Caught Between Two Plces

Caught between two places of which it seems, I know nothing. Torn from one end to the other by those forces we call spiritual or metaphysical. There is the desperate need to return to the so-called first love.
The idealism that I appeal to never finds its way into my life in the manner where things would change. I acknowledge the need for god but I do nothing to get there. How can one be so aware of so urgent a need, moth that desire but do nothing about it? How do I do this? How do I find so many excuses that really not excuses?
I will not live accordingly, yet god is the first I blame for those things that are less than ideal. How quickly I throw the stone that would indicate the one thrown at to be the guilty party. I am ridiculously petulant before god. I want his favour and blessings but will do nothing to deserve such blessing. Has my heart been so hardened that it is now impossible to be a part of his family. Have I finally declared myself anathema by my behaviour?
So often I appeal to the fact that I have always done my best and more to treat others as I believe he would, I appeal to this as proof of my right to be treated differently and with special favor. Why I ask, does he not treat me with favour if only for the effort I have made?
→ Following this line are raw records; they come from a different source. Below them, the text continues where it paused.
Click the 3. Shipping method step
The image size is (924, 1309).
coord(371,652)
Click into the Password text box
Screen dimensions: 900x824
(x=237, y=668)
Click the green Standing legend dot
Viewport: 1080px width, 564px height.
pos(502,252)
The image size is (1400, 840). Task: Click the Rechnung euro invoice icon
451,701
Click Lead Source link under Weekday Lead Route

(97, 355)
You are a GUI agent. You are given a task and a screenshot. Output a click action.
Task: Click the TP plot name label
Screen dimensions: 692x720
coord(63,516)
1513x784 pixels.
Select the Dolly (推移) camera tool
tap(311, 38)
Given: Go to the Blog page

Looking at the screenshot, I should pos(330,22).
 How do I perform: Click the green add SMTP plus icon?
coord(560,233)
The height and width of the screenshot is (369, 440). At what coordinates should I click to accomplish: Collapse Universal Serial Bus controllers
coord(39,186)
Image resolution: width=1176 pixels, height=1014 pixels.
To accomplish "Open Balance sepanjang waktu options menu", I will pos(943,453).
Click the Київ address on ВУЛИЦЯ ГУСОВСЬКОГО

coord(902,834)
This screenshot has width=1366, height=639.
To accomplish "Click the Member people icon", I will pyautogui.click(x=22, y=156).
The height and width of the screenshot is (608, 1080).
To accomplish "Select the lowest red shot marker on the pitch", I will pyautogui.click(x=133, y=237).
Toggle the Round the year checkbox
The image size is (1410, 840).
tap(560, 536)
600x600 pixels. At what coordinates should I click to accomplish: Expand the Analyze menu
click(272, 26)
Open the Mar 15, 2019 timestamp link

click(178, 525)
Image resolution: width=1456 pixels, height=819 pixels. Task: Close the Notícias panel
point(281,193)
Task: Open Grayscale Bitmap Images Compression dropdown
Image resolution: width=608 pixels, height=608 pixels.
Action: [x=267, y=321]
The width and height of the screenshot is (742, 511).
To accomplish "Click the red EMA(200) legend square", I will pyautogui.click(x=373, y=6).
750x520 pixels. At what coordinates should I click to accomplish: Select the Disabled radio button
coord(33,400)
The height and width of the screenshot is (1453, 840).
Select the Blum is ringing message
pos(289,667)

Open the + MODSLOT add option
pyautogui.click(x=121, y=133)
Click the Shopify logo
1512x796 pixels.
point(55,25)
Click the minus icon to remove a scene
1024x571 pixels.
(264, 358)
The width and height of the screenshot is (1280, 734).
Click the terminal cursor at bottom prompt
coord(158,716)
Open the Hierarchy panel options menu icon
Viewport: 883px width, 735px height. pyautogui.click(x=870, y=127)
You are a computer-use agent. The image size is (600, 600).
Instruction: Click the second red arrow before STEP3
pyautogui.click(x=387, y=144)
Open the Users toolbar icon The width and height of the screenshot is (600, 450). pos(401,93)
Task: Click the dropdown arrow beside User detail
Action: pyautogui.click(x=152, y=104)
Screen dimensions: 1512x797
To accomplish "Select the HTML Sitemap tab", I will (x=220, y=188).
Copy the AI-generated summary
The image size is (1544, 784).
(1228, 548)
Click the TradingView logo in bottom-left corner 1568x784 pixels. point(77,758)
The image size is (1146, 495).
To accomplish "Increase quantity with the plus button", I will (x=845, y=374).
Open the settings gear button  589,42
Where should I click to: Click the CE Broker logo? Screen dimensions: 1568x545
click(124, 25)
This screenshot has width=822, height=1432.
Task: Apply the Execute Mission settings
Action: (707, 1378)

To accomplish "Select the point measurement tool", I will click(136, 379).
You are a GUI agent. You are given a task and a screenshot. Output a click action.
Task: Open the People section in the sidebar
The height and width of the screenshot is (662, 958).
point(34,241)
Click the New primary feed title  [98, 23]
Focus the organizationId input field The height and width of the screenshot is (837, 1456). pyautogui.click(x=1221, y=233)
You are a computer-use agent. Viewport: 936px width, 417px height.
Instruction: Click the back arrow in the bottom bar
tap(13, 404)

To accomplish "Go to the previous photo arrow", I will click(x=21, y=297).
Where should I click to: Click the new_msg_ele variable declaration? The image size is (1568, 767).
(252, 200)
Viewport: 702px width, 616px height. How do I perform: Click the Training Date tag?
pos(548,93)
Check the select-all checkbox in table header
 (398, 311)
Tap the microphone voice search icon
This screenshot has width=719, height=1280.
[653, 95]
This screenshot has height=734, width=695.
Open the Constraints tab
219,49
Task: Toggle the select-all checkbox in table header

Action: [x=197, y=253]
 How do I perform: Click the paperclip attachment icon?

One thing I cannot state is that I love god, because I do not. I would like to and I would like god to know that. Yet again I fall into the desire versus the action to achieve that. How can I be so aware and do nothing? Why do I put my hand in the fire knowing that I will get burned? Why do I give up so easily? And if I am this weak, and if I do hold thgis desire, why does god not foster that and help me along. Why the heck is he so silent? Why stand by while I agonise so? WHY!?